If it helps, it is possible to assume that the first bit has always a certain value.
Example (with 16 bits):
If the integer is
1110010100110110b
^
i
then i=10 and it corresponds to the marked position.
A possible (slow) implementation for 16-bit integers could be:
mask = 1000000000000000b
pos = 0
count=0
do {
if(x & mask)
count++;
else
count--;
pos++;
x<<=1;
} while(count)
return pos;
Edit: fixed bug in code as per #njuffa comment.

I don't have any bit tricks for this, but I do have a SIMD trick.
First a few observations,
Interpreting 0 as -1, this problem becomes "find the first i so that the first i bits sum to 0".
0 is even but all the bits have odd values under this interpretation, which gives the insight that i must be even and this problem can be analyzed by blocks of 2 bits.

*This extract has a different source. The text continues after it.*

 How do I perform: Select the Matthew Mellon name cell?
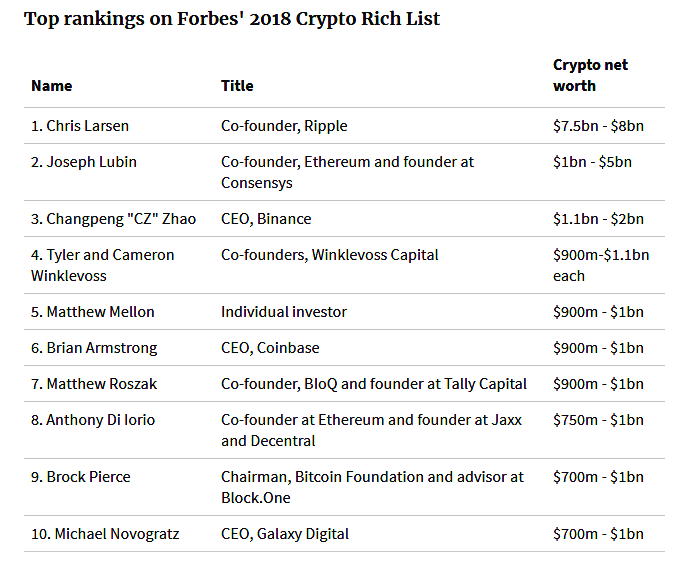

01 and 10 don't change the balance.
After spreading the groups of 2 out to bytes (none of the following is tested),
// optionally use AVX2 _mm_srlv_epi32 instead of ugly variable set
__m128i spread = _mm_shuffle_epi8(_mm_setr_epi32(x, x >> 2, x >> 4, x >> 6),
_mm_setr_epi8(0, 4, 8, 12, 1, 5, 9, 13, 2, 6, 10, 14, 3, 7, 11, 15));
spread = _mm_and_si128(spread, _mm_set1_epi8(3));
Replace 00 by -1, 11 by 1, and 01 and 10 by 0:
__m128i r = _mm_shuffle_epi8(_mm_setr_epi8(-1, 0, 0, 1, 0,0,0,0,0,0,0,0,0,0,0,0),
spread);
Calculate the prefix sum:
__m128i pfs = _mm_add_epi8(r, _mm_bsrli_si128(r, 1));
pfs = _mm_add_epi8(pfs, _mm_bsrli_si128(pfs, 2));
pfs = _mm_add_epi8(pfs, _mm_bsrli_si128(pfs, 4));
pfs = _mm_add_epi8(pfs, _mm_bsrli_si128(pfs, 8));
Find the highest 0:
__m128i iszero = _mm_cmpeq_epi8(pfs, _mm_setzero_si128());
return __builtin_clz(_mm_movemask_epi8(iszero) << 15) * 2;
The << 15 and *2 appear because the resulting mask is 16 bits but the clz is 32 bit, it's shifted one less because if the top byte is zero that indicates that 1 group of 2 is taken, not zero.

This is a solution for 32-bit data using classical bit-twiddling techniques. The intermediate computation requires 64-bit arithmetic and logic operations. I have to tried to stick to portable operations as far as it was possible. Required is an implementation of the POSIX function ffsll to find the least-significant 1-bit in a 64-bit long long, and a custom function rev_bit_duos that reverses the bit-duos in a 32-bit integer. The latter could be replaced with a platform-specific bit-reversal intrinsic, such as the __rbit intrinsic on ARM platforms.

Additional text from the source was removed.